Art Forgery (The History of a Modern Obsession) de Thierry Lenain. Il est frappant de voir qu’un ouvrage d’une telle qualité écrit par un auteur de langue française soit publié directement en langue anglaise par la University of Chicago Press. Doit-on y voir un symbole de l’exceptionnelle exception culturelle française ?

Quel est votre premier souvenir, votre première émotion littéraire ?
Une version des Argonautiques pour enfant, illustrée de gravures. Comme le disait si justement W, l’ancien président Bush : « One of the great things about books is sometimes there are some fantastic pictures.”

Suggérez-moi la lecture d’un livre dont je n’ai sans doute jamais entendu parlé ?
Les Néréides d’Eschyle. Vous en avez peut-être entendu parlé mais vous ne l’avez pas lu. L’œuvre a disparu. Il faudrait sans doute écrire une Histoire de la littérature perdue.

Quels auteurs avez-vous honte de ne jamais avoir lu ?
Je suis résolument contre l’autoflagellation en public.

Quel livre auriez-vous aimé écrire ?
L’Éloge de la Folie.

Le pire roman jamais lu ?
À question méchante, réponse malveillante. Le pire roman jamais lu ? Je préfère attendre qu’Onfray l’écrive.

Le meilleur adapté à l’écran ?
Le Guépard de Lampedusa adapté par Visconti, les Lolitas de Nabokov et Kubrick ou encore Le Château de l’araignée de Kurosawa adaptant Macbeth, me viennent à l’esprit. Bien que la question soit : “Le meilleur [roman] adapté à l’écran ?”, je ne peux m’empêcher de lire : “La meilleure adaptation de roman ?” ou encore “Une meilleure adaptation que le roman ?”. Je citerais alors D’entre les morts de Boileau-Narcejac. Hitchcock en a fait Vertigo. Boileau-Narcejac l’auraient écrit, parait-il, en espérant qu’Hitchcock s’en saisisse et l’adapte. La transformation D’entre les morts en Sueurs froides révèle-t-elle un désir de novellisation par anticipation ?

Quelle est votre phrase d’ouverture préférée ?
Pendant sa grossesse, un rêve qu’elle fit troubla tant ma mère que son mari, fatigué de ses plaintes, alla consulter un voyant des Highlands qui ne voulut rien savoir pour ce qui est de donner du rêve une traduction favorable, encore qu’on eût tenté de lui graisser la patte auparavant.
Mais les trois phrases suivantes sont encore plus troublantes :
Elle avait rêvé qu’elle accouchait d’une balle de tennis.

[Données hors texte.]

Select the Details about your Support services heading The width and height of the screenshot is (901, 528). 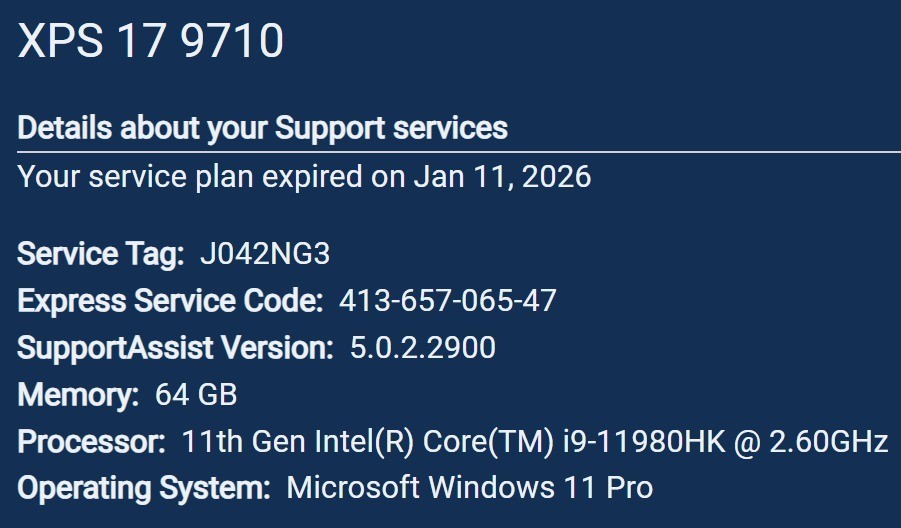pyautogui.click(x=263, y=128)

C’est le diable qui faisait la sage-femme, chose bien suprenante. Et il avait tapé si fort de la raquette qu’en un instant ladite balle avait disparu. Tout un temps, ma mère fut inconsolable de la perte de son marmot, quand, tout soudain, elle le vit revenir avec la même célérité qu’il était parti, trouer le sol sous ses pieds et en ressortir sous la forme d’un arbre gracieusement fleuri dont le parfum secoua si fort ses nerfs qu’elle s’éveilla.”
Il s’agit de l’ouverture de Roderick Random de Tobias Smollett (The Adventures of Roderick Random — traduction de José-André Lacour).

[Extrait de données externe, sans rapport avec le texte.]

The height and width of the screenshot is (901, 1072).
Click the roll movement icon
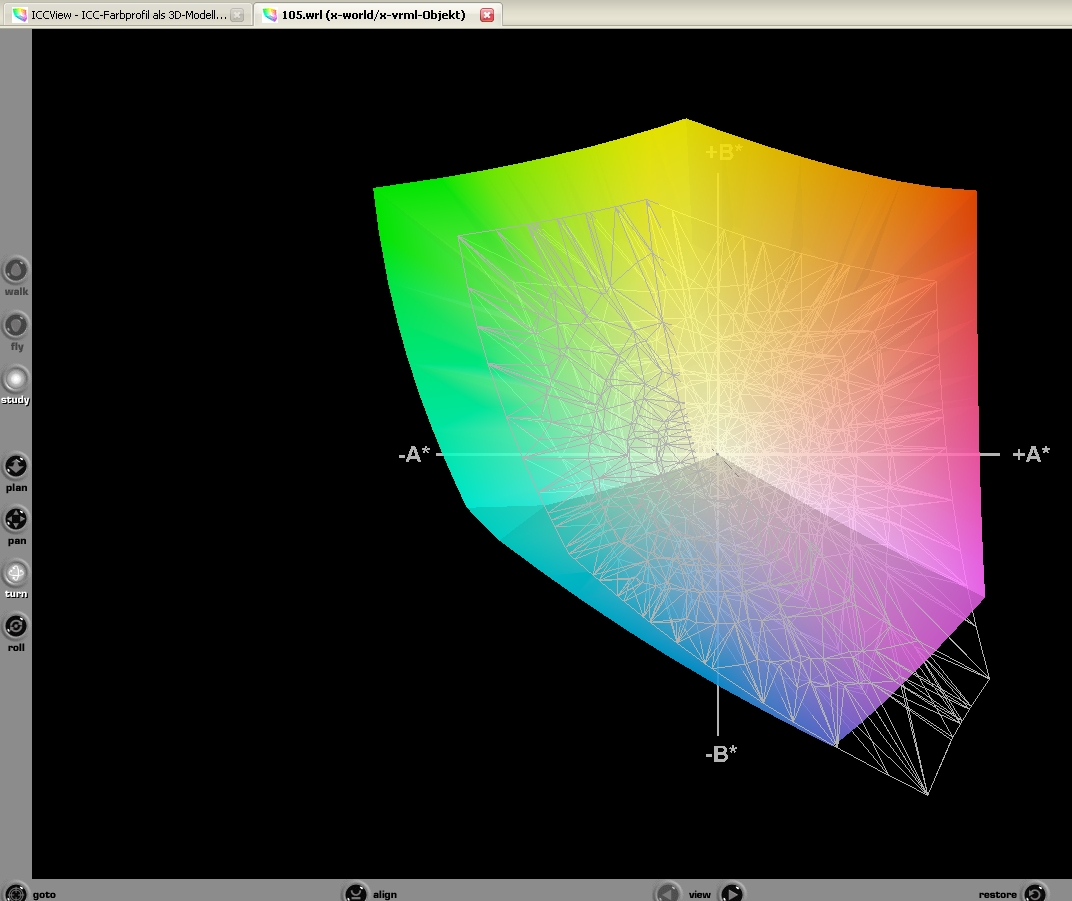click(16, 627)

Quel est votre premier lecteur ?
Ma compagne.

Enfant, quel métier vouliez-vous faire ?
Archéologue.

Que ferez-vous lorsqu’il n’y aura plus de lecteurs ?
Est-ce le pitch d’un épisode de La Quatrième DimensionThe Twilight Zone ? Imaginons qu’un jour les livres puissent être directement téléchargés dans le cerveau et que le lecteur en vienne, non plus à lire mais à vivre intégralement le roman, à l’intérieur du roman, dans le roman. En ce meilleur des mondes possibles, l’humanité alors d’une seule voix, pourra s’écrier : “Je suis Don Quichotte.”